COMUNE DI SAN PRISCO. CHI E’ IL CAPO DEL PERSONALE ? Il Segretario Comunale, il Sindaco o la Delegata al Personale?

di CARMINE ELISEO

La storia amministrativa e quella sindacale degli anni 70,80, 90 fino al 2000 insegna che il capo del Personale è il segretario comunale, mentre gli indirizzi programmatici li da’  .

Nel caso del Comune di San Prisco parliamo del Sindaco  D’Angelo.

E la delegata al personale? Ebbene, ella dialoga con i rappresentanti sindacali dei dipendenti, che una volta erano rappresentati degnamente da Stefano Paolino per la CISL, da Bilancieri per la CGIL, da Apuleo per la UIL, da Silvano Pellegrino del sindacato del MSI-DN, dalla dottoressa, responsabile dell’ufficio di Stato Civile ed Anagrafe per il sindacato autonomo,mentre la delegazione trattante era costituita dal delegato al Personale, in quando delegato dal sindaco e da un segretario . Una volta era Giuseppe Imparato.

Dipendenti ed amministrazione comunale lavoravano in sinergia in quegli anni, da dopo il 2000 il sindacato ha perso iscritti e rappresentanti sindacali interni, mentre all’epoca CGIL-CISL-UIL erano presenti quasi sempre alle trattative con i responsabili provinciali degli Enti Locali, e tra i più combattivi, Pietro Pettrone, attualmente segretario organizzativo della UIL provinciale e prossimo ad assumere la guida di questa piccola ma grande organizzazione, che vedrà l’attuale segretario Antonio Farinari passare alla UIL pensionati di Napoli a dare una mano al segretario regionale della UIL , Giovanni Sgambati, eletto da poco al posto della commissariata Anna Rea.

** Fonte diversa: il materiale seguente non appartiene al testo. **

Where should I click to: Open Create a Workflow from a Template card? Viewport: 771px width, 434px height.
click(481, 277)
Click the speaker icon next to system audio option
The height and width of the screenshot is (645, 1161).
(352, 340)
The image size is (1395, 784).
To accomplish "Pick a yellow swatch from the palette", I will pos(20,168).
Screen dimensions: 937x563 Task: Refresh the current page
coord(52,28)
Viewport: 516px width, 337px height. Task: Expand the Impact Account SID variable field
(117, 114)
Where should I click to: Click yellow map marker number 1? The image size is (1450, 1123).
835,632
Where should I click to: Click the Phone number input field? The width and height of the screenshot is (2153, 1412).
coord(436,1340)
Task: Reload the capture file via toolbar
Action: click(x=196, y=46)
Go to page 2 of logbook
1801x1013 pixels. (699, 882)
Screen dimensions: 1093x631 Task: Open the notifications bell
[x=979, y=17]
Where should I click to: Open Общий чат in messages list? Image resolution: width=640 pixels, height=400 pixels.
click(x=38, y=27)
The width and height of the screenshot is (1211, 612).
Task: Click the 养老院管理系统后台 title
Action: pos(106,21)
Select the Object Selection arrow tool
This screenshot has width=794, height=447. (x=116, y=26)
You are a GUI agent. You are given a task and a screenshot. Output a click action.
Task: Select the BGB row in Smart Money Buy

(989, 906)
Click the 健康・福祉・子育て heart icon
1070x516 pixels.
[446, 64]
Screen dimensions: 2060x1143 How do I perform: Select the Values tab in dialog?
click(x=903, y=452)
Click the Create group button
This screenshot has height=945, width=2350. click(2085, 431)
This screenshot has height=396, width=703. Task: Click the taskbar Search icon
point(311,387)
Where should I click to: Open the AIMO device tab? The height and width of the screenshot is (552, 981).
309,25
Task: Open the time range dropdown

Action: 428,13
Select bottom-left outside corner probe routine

E a San Prisco? Il sindaco si arrabbia e fa dichiarazioni avventate contro i lavoratori assenti dal servizio per motivi medici, senza capire che il numero degli addetti al comune di cui è primo cittadino  ha una carenza di personale pari al 40 % di quanto previsto dalla pianta organica.

Allora di chi sono le responsabilità? Chi può prendere decisioni in merito? Solo il segretario comunale in sintonia con la delegata al Personale? Riusciranno a raddrizzare questa barca che fa acqua principalmente all’Ufficio di stato Civile ed Anagrafe?Basta spostare un dipendente dall’area del Protocollo e Comunicazioni e la situazione potrebbe essere risolta parzialmente, in caso di assenza per malattia.

Infierire sui dipendenti è errato , anzi una volta erano  i dipendenti  che mandavano a casa i sindaci.

Oggi  invece questi pochi dipendenti rimasti non riusciranno mai a coalizzarsi per fare valere i propri diritti , perché ognuno di loro coltiva il  proprio  orticello, e quelli che reclamano saranno alla prima occasione tagliati fuori ed isolati.

Armonizzare e creare i presupposti per realizzare la produttivita’ dei   dipendenti della città di San Prisco non è una impresa. Basta nominare un assessore esterno ad un euro al mese e le problematiche dei dipendenti e della collettività troveranno la soluzione giusta in poco tempo.

Le dichiarazioni , al vetriolo,del primo cittadino D’angelo e della delegata al personale, Abbate, sulla carta stampata, non avranno effetto positivo, anzi i dipendenti continueranno a marinare le attività,  se non giungeranno incentivi adeguati al lavoro prodotto ed alla disponibilità ad accettare un trasferimento momentaneo da un ufficio all’altro.

E poi queste figure apicali, che non hanno lavoratori subordinati, quando le abolirete, senza togliere niente ai capi area di una volta. Basterebbe semplicemente  utilizzarli per l’ esperienza maturata negli anni di lavoro presso Via M. Monaco 88, la sede municipale.